The way that Certbot is structured, each time you run certbot certonly, you request one certificate with whichever named you specified with -d.

I don’t understand whether your question is about whether this will cause a problem with the existing certificates, or whether one command is better than the other, or whether you specifically need separate certificates for Apache and Qmail, or something else.

I think that either of these commands is OK, and the second one is probably better because it’s more explicit and gives you control over what the certificate is called (it would then be available via /etc/letsencrypt/live/certForMail).

You still don’t need to have separate certificates for Apache and Qmail; you could for example reconfigure Apache to use the new combined certificate instead of the previous ones. However, it’s also OK to have separate certificates. Either choice is OK.

Certbot would be willing to manage and renew the “certForMail” separately from the existing individual certificates.
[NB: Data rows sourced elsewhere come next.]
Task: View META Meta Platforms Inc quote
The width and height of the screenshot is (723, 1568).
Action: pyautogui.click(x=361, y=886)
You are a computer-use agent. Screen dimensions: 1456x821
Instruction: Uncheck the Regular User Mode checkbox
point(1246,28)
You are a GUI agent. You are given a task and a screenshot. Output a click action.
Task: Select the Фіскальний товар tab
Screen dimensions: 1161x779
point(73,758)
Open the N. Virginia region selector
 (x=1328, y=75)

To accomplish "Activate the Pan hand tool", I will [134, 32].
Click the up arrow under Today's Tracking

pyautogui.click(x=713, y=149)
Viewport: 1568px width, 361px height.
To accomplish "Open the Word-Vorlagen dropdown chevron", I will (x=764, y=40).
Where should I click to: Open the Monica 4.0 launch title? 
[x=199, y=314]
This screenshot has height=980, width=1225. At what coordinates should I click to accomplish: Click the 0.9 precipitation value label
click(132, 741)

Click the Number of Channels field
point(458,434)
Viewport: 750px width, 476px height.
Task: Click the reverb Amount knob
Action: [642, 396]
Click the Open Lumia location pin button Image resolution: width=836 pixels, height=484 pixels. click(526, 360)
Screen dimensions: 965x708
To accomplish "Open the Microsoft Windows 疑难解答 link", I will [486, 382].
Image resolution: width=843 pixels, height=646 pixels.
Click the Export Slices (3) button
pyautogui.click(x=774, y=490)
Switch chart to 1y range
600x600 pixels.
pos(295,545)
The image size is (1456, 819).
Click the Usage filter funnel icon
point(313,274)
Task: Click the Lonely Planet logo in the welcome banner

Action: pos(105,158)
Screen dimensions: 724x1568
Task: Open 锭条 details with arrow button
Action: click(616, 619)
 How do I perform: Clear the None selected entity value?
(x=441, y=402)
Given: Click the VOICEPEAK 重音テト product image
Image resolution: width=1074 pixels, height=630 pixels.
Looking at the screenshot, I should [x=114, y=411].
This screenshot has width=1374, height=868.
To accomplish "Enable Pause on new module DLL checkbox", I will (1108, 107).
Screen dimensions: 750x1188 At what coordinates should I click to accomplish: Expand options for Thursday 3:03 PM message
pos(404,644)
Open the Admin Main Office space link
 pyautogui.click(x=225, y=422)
When you run certbot-auto renew, it will automatically try to renew whichever of the managed certificates are less than 30 days from expiry.


#7

Thanks for your precision about netqmail SNI.
So I would definetly have to get a single certificate for all my domain.
Do you think it could have any impact on inbox delivery rate?

I don’t understand whether your question is about whether this will cause a problem with the existing certificates, or whether one command is better than the other, or whether you specifically need separate certificates for Apache and Qmail, or something else.
Sorry about that.
I mean will cause a problem with the existing certificates, or for renew.
I don’t want the get my websites down, for a broken certificate because I play to get cert’ for my mail.

So if I create a new certForMail certificate.
the commande-line must renew all certificate.?
the existing apache certificates + the new one?


#8

Nope.

Yes, that’s right.


#9

Thanks a lot @schoen
I think this will be my last question

can you explain me those parameter

 -d imap.${address} -d smtp.${address} -d send.${address}

why should i need to list imap.mydomain.com, smtp.mydomain.com, send.mydomain.com


#10

Otherwise, those subdomains will not be included in the certificate.


#11

I understood,
But when you send an email. You send it for
exemple@mydomain.com
not
exemple@imap.mydomain.com or exemple@smtp.mydomain.com or exemple@send.mydomain.com


#12

Well. You use those hostnames as a server to receive / sent emails right?

Let’s encrypt provides “Server / TLS certificate”, not email certificates…

If you want to use TLS encryption with your QMail server (or any other type of mail server software), you would need to obtain a certificate for that server.

Take a look at this: https://www.sparkpost.com/resources/email-explained/ssl-tls-starttls-encyption/ and this https://luxsci.com/blog/smtp-tls-all-about-secure-email-delivery-over-tls.html

Thank you


#13

This topic was automatically closed 30 days after the last reply. New replies are no longer allowed.